TASK DATA:

────────

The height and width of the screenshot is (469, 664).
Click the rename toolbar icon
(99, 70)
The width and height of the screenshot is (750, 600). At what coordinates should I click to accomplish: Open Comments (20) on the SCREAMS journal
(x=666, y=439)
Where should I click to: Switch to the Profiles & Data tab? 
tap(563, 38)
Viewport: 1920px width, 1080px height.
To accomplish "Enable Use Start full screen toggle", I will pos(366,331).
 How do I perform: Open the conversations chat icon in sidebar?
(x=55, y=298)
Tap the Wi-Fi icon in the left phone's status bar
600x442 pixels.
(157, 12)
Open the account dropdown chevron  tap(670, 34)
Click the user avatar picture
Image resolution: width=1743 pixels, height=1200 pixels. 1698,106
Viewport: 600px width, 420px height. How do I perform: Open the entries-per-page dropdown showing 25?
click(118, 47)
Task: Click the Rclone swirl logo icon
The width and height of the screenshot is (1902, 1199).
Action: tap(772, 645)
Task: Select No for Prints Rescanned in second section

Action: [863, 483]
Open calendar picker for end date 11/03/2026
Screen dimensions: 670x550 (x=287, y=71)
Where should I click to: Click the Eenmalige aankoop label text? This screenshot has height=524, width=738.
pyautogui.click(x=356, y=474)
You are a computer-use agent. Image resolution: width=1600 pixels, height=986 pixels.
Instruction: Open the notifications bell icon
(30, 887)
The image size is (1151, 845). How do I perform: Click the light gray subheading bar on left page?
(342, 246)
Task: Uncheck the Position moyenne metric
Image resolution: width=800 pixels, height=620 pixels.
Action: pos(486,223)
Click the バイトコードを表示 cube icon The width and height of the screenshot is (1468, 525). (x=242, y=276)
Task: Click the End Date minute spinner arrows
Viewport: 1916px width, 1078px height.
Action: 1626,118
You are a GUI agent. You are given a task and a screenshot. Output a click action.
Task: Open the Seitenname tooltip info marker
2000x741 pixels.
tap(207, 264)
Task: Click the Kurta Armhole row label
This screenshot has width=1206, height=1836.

────────

WHAT IS REQUIRED: Could you rewrite all of the lines above, switching every "icon" to "button" and leaving everything else unchanged?

OUTPUT BELOW:
The height and width of the screenshot is (469, 664).
Click the rename toolbar button
(99, 70)
The width and height of the screenshot is (750, 600). At what coordinates should I click to accomplish: Open Comments (20) on the SCREAMS journal
(x=666, y=439)
Where should I click to: Switch to the Profiles & Data tab? 
tap(563, 38)
Viewport: 1920px width, 1080px height.
To accomplish "Enable Use Start full screen toggle", I will pos(366,331).
 How do I perform: Open the conversations chat button in sidebar?
(x=55, y=298)
Tap the Wi-Fi button in the left phone's status bar
600x442 pixels.
(157, 12)
Open the account dropdown chevron  tap(670, 34)
Click the user avatar picture
Image resolution: width=1743 pixels, height=1200 pixels. 1698,106
Viewport: 600px width, 420px height. How do I perform: Open the entries-per-page dropdown showing 25?
click(118, 47)
Task: Click the Rclone swirl logo button
The width and height of the screenshot is (1902, 1199).
Action: tap(772, 645)
Task: Select No for Prints Rescanned in second section

Action: [863, 483]
Open calendar picker for end date 11/03/2026
Screen dimensions: 670x550 (x=287, y=71)
Where should I click to: Click the Eenmalige aankoop label text? This screenshot has height=524, width=738.
pyautogui.click(x=356, y=474)
You are a computer-use agent. Image resolution: width=1600 pixels, height=986 pixels.
Instruction: Open the notifications bell button
(30, 887)
The image size is (1151, 845). How do I perform: Click the light gray subheading bar on left page?
(342, 246)
Task: Uncheck the Position moyenne metric
Image resolution: width=800 pixels, height=620 pixels.
Action: pos(486,223)
Click the バイトコードを表示 cube button The width and height of the screenshot is (1468, 525). (x=242, y=276)
Task: Click the End Date minute spinner arrows
Viewport: 1916px width, 1078px height.
Action: 1626,118
You are a GUI agent. You are given a task and a screenshot. Output a click action.
Task: Open the Seitenname tooltip info marker
2000x741 pixels.
tap(207, 264)
Task: Click the Kurta Armhole row label
This screenshot has width=1206, height=1836.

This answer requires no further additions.